Letters of Rev. Richard Cowie to his fiancée Annie Watson (1903-1907)
1903

[Dick and Annie may have become engaged at Lymm on 14 February 1903.]

8 Pioneer Crescent.
Wallsend-on-Tyne

14 - 4 - 03

My own loving Nance

I resume my talk with you with great joy, although you will have to pardon me for being a day behind time. I really had'nt time yesterday. But this is the first thing I am doing this morning.

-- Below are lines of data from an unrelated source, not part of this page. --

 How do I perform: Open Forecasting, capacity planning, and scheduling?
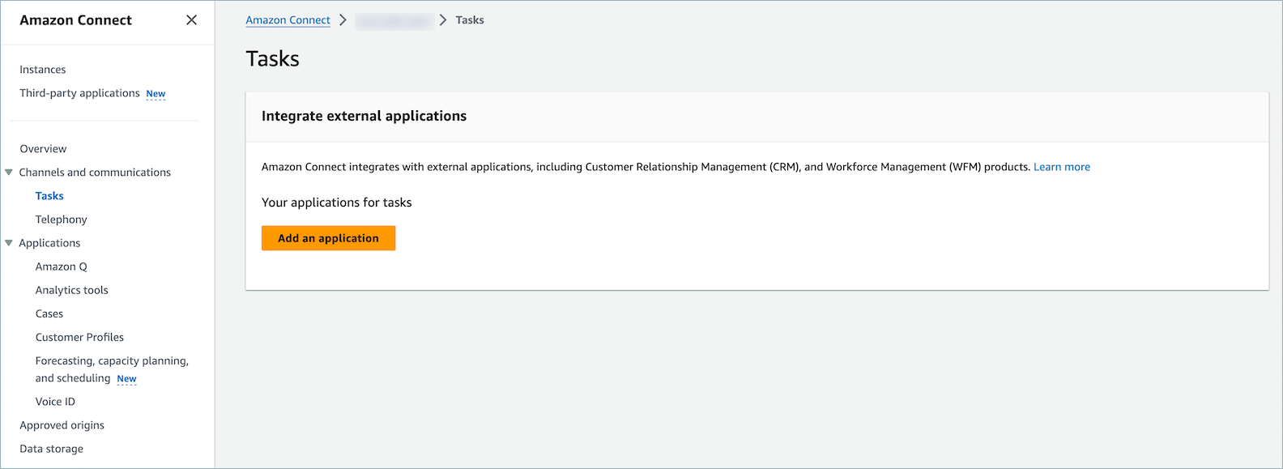pos(111,361)
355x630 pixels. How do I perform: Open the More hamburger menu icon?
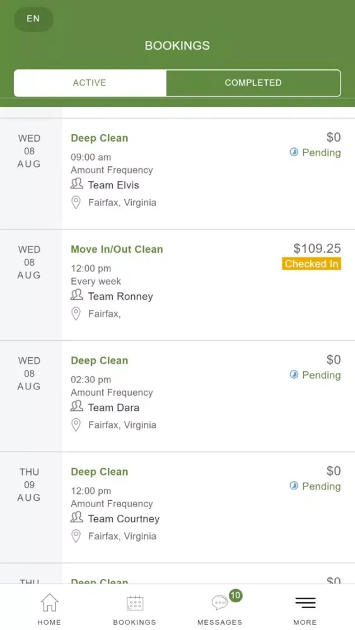(x=305, y=602)
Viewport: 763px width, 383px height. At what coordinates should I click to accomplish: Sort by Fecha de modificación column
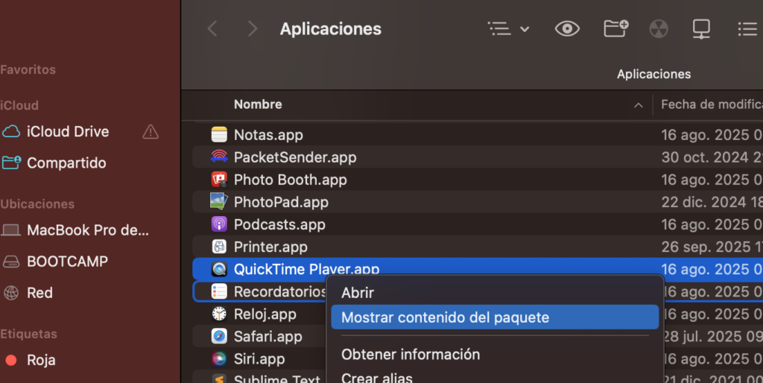(710, 105)
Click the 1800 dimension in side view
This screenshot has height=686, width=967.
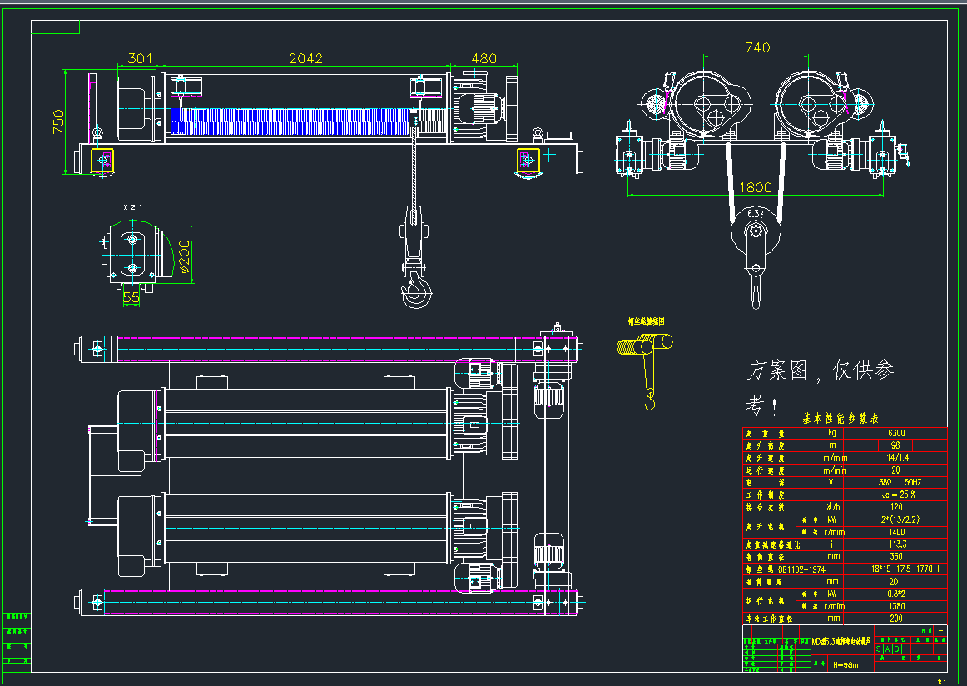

Dearest, I have been anxiously waiting for a word from you. I have been waiting since last Thursday, & I am waiting yet. What can be detaining you. I presume you are holiday-making. I hope you have had & are having a jolly time. The weather has been a little changeable, but nevertheless fine. On Friday it was something delightful. Mr. Emmett & his friends went down to Tynemouth on Friday & we had a most delightful time. And yesterday we spent the afternoon in Jesmond Dene. The Dene is looking most beautiful. All the trees, ferns, heather, & flowers & showing their youthfulness.

I suppose you will know Mr. Emmett's friend, that has been here this Easter-tide. They call him Mr. Gilley he belongs Manchester. He attends Wellington St Chapel. He was telling me he saw you at Higher Openshaw Bazaar.

We have had a special week-end this Easter-tide. We had a great Public Tea & Meeting on Friday. And on the Saturday Evening the Rev A. T. Guttery of N/C gave a most excellent lecture, "John Bull, a National Type." And we also had special sermons preached in the morning by a Mrs. Robson of Gateshead.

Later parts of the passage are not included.